Source: deskarati.com
Mathematics has been called the language of the universe. Scientists and engineers often speak of the elegance of mathematics when describing physical reality, citing examples such as π, E=mc2, and even something as simple as using abstract integers to count real-world objects. Yet while these examples demonstrate how useful math can be for us, does it mean that the physical world naturally follows the rules of mathematics as its “mother tongue,” and that this mathematics has its own existence that is out there waiting to be discovered? This point of view on the nature of the relationship between mathematics and the physical world is called Platonism, but not everyone agrees with it.

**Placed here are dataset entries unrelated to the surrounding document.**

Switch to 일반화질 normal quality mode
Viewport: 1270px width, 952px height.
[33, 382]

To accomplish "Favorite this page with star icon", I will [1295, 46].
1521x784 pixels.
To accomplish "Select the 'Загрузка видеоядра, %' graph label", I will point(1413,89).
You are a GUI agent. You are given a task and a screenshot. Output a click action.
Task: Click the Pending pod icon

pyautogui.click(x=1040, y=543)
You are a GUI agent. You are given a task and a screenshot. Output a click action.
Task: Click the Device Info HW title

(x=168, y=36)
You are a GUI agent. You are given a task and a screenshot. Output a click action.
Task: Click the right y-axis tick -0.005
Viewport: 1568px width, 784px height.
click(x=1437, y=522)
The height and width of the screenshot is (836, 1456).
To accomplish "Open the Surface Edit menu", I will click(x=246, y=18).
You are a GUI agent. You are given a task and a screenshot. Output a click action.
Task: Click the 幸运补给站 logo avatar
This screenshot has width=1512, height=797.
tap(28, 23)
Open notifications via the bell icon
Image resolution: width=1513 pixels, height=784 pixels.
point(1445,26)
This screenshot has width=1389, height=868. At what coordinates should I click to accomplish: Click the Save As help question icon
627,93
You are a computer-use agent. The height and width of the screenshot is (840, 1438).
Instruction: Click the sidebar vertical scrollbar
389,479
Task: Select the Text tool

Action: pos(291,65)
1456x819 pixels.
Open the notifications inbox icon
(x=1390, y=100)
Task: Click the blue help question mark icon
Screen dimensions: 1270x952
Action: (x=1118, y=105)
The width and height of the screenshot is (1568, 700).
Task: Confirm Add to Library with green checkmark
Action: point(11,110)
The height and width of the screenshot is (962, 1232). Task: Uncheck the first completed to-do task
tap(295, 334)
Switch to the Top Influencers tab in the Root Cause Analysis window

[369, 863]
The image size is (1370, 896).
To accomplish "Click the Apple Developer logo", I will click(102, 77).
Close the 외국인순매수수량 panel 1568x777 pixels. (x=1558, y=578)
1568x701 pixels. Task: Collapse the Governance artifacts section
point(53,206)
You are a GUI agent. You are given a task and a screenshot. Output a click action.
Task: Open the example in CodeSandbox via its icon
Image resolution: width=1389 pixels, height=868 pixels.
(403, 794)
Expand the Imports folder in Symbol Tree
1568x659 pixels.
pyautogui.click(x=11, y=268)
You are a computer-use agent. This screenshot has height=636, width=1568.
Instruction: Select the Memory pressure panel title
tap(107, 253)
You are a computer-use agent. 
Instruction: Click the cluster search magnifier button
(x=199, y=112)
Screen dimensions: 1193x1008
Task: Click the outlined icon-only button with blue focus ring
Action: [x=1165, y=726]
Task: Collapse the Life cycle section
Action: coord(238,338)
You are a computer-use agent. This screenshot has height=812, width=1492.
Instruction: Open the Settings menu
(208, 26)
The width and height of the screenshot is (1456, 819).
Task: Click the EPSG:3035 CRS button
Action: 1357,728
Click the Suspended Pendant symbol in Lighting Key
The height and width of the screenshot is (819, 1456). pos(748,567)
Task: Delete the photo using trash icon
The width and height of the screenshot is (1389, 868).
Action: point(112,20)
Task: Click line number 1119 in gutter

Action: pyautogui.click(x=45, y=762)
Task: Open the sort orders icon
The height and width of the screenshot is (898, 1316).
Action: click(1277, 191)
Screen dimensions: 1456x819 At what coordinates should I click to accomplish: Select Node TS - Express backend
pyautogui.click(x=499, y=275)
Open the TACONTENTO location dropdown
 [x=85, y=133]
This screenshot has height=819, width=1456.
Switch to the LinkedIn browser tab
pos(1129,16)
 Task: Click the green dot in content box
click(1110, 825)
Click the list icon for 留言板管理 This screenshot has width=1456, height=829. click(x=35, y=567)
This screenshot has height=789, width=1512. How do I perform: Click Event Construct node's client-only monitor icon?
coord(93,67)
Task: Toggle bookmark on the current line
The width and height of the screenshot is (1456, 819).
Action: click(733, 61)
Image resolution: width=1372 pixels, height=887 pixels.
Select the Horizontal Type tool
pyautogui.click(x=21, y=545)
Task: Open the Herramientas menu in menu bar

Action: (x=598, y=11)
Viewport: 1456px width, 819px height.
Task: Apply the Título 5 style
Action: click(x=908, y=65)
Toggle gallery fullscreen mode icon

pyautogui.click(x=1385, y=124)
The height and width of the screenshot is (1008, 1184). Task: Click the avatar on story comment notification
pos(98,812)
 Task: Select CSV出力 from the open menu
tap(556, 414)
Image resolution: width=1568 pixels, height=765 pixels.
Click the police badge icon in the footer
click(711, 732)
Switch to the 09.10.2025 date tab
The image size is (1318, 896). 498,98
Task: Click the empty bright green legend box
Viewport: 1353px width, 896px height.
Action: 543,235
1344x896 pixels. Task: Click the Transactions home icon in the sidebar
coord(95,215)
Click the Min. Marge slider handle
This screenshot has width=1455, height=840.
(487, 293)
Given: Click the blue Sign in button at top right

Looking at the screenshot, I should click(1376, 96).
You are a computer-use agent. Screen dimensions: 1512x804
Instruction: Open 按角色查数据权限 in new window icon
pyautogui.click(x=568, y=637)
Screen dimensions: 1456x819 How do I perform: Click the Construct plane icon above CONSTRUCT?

Derek Abbott, Professor of Electrical and Electronics Engineering at The University of Adelaide in Australia, has written a perspective piece to be published in the Proceedings of the IEEE in which he argues that mathematical Platonism is an inaccurate view of reality. Instead, he argues for the opposing viewpoint, the non-Platonist notion that mathematics is a product of the human imagination that we tailor to describe reality.
This argument is not new. In fact, Abbott estimates (through his own experiences, in an admittedly non-scientific survey) that while 80% of mathematicians lean toward a Platonist view, engineers by and large are non-Platonist. Physicists tend to be “closeted non-Platonists,” he says, meaning they often appear Platonist in public. But when pressed in private, he says he can “often extract a non-Platonist confession.”
So if mathematicians, engineers, and physicists can all manage to perform their work despite differences in opinion on this philosophical subject, why does the true nature of mathematics in its relation to the physical world really matter? The reason, Abbott says, is that because when you recognize that math is just a mental construct—just an approximation of reality that has its frailties and limitations and that will break down at some point because perfect mathematical forms do not exist in the physical universe—then you can see how ineffective math is.
And that is Abbott’s main point (and most controversial one): that mathematics is not exceptionally good at describing reality, and definitely not the “miracle” that some scientists have marveled at.